Caminho com lentidão e sem firmeza, quase deslizando pela calçada. O maior empecilho é o calor, mas uma parcela de culpa se dá pelo destino escolhido: preciso visitar a minha antiga casa.

Essa ideia me veio a mente há algumas semanas, mas tentei ignorá-la com toda força. Mais cedo, quando escolhi o percurso mais longo apenas para evitar as memórias que a casa que vivi a maior parte da minha vida poderia trazer, senti a necessidade voltar de uma maneira arrebatadora.

Com mais uma confirmação sobre o sentimento que Thalles aparentemente teve por mim (ainda tem?), um novo nó de saudade foi amarrado no meu coração e decidi que está na hora de enfrentar os fantasmas.

Olhando fixamente para o chão, começo a me sentir tensa a cada passo dado. O som dos tênis batendo no concreto amplia-se no meu ouvido, assim como a respiração irregular e o coração acelerado. Quando enfim paro em frente ao tão familiar muro de tijolinhos, tenho vontade de vomitar.

Eu não vou conseguir.

Ergo o olhar e sou arrebatada pela visão da fachada da casa. As duas janelas em arco arredondado parecem olhos, é convidativo e ao mesmo tempo assustador. A pintura está um pouco descascada e há uma placa de aluguel fixada no portão. A casa vem servindo de estadia para turistas desde que partimos, mas o aspecto de abandono é grande. Os últimos inquilinos partiram há três dias, mas parece que ninguém entra nela há um bom tempo.

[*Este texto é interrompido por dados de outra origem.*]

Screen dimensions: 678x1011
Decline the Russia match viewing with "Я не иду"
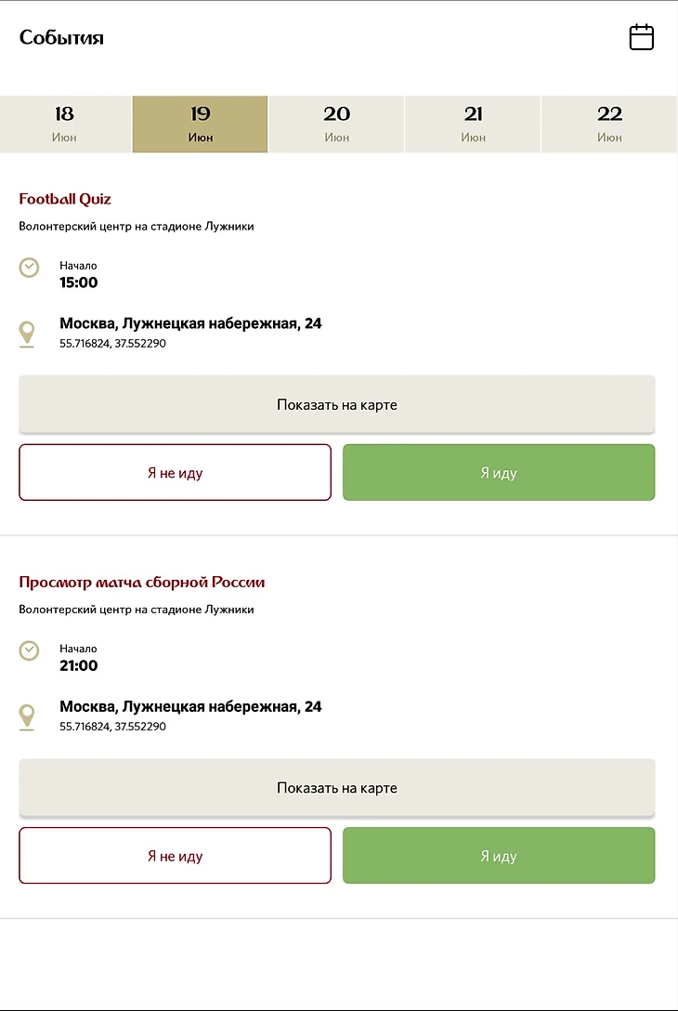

Trêmula pego o celular do bolso e abro a aba de mensagens com Thalles. Consegui seu número novo no nosso último encontro, quando ele foi me convidar para o seu aniversário. Sei que não devia, mas digito:

Você está em casa?

Ele fica online no instante em que a mensagem é enviada.

Digitando...

Estou, por quê?

Mordo o lábio inferior enquanto meus dedos deslizam pelo teclado.

Você pode vir me encontrar? Estou na minha antiga casa.

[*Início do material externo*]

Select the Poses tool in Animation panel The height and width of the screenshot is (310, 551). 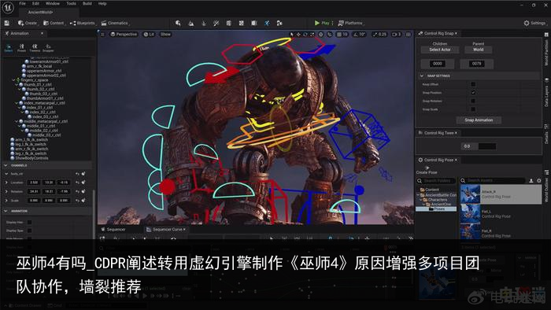pos(22,47)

Meu rosto queima violentamente enquanto aguardo a resposta. Preciso conter a vontade de jogar o celular longe e sair correndo. Não sei se serei capaz de encará-lo depois do que Maia me contou.

Ele sempre foi louco por você.

Chego em um minuto.

A resposta transforma todos os órgãos na região da minha barriga em geleira. Fico trocando o peso da perna e estalando os dedos até que Thalles dobra a esquina e aparece no meu campo de visão. Assisto ele se aproximar com passos largos, as mãos enterradas nos bolsos da bermuda. Está usando uma camiseta simples branca, que evidencia todas as suas tatuagens. Tenho a impressão de que cresceu alguns bons centímetros do dia para a noite.

― Obrigada por vir ― agradeço, cogitando para onde direcionar meu olhar. Tanto a casa quanto Thalles são opções difíceis, então acabo fingindo distração com um fio solto do meu shorts jeans.